What is the proof that SO(2n+1) is non-orientable for any positive integer n?

Question

Inquiring minds want to know. :) I read somewhere that SO(3) is not orientable but I did read somewhere that for any odd dimension N>1, SO(N) is a non-orientable manifold. If such is true I'm eager to see how.

Answer 1

Since this has sat around on MSE for an eternity (=$22$ hours!), I'll go ahead and turn my comment into an answer.

For any $n$ at all, $SO(n)$ is orientable. More generally, for any $n$ at all, $SO(n)$ is a Lie group and all Lie groups are orientable.

Since you already seem to know $SO(n)$ is a manifold, let me briefly argue it's a Lie group, that is, that multiplication and inversion are smooth. The point is that $SO(n)$ naturally sits inside of $M(n,\mathbb{R})$ which is a vector space of dimension $n^2$. Elements of $M(n,\mathbb{R})$ can be multiplied in the usual way and the key fact is that each coordinate of $AB$ is given by a polynomial in the entries of $A$ and $B$. In particular, multiplication on $M(n,\mathbb{R})$ is smooth and so, by restriction it is smooth on $SO(n)$ as well.

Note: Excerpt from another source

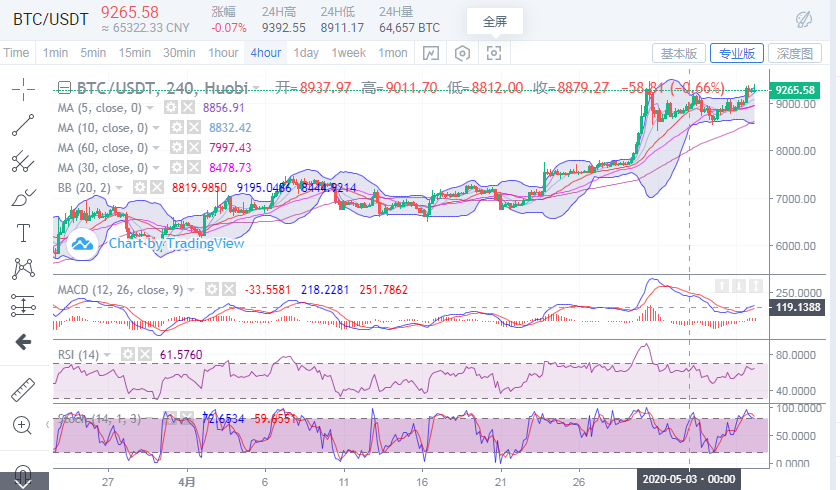
Task: Collapse the BTC/USDT indicator legend
Action: click(65, 88)
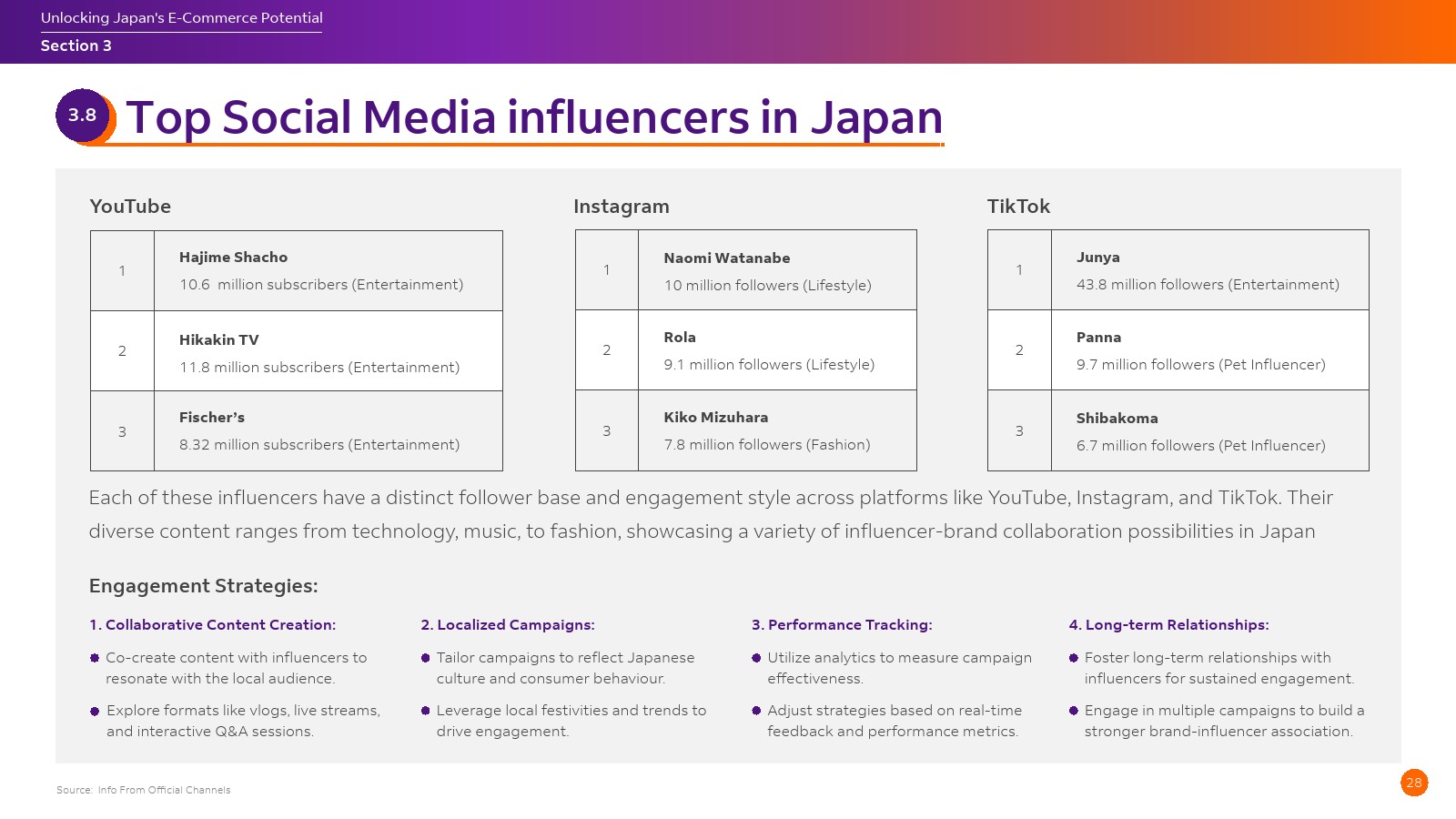Click the 'Engagement Strategies:' heading
Screen dimensions: 1456x819
(x=203, y=586)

Inversion, when defined, is given by a rational function of the entries of the matrix (Cramer's rule), so is smooth so long as it is defined. Hence, by restricting to $SO(n)$ (where everything is invertible), we see that inversion is also smooth.

Thus, we need only argue that all Lie groups are orientable. One definition of orientability that I like is that a manifold is orientable if it has a nonvanishing volume form at every point. (This can be shown to be equivalent to any of the other definitions of orientability).

To see that a Lie group has a non-vanishing volume form, note that $T_e G$ (where $e\in G$ is the identity) has one because it's just a vector space. Choose one and call it $\omega$. To define a non-vanishing volume form at every point, define $\Omega(g) = L_{g^{-1}}^\ast \omega$ where $L_g:G\rightarrow G$ denotes left multiplication: $L_g(h) = gh$. Since $L_{g^{-1}}$ is a diffeomorphism, it maps nonzero forms to nonzero forms, so $\Omega$ is non-vanishing.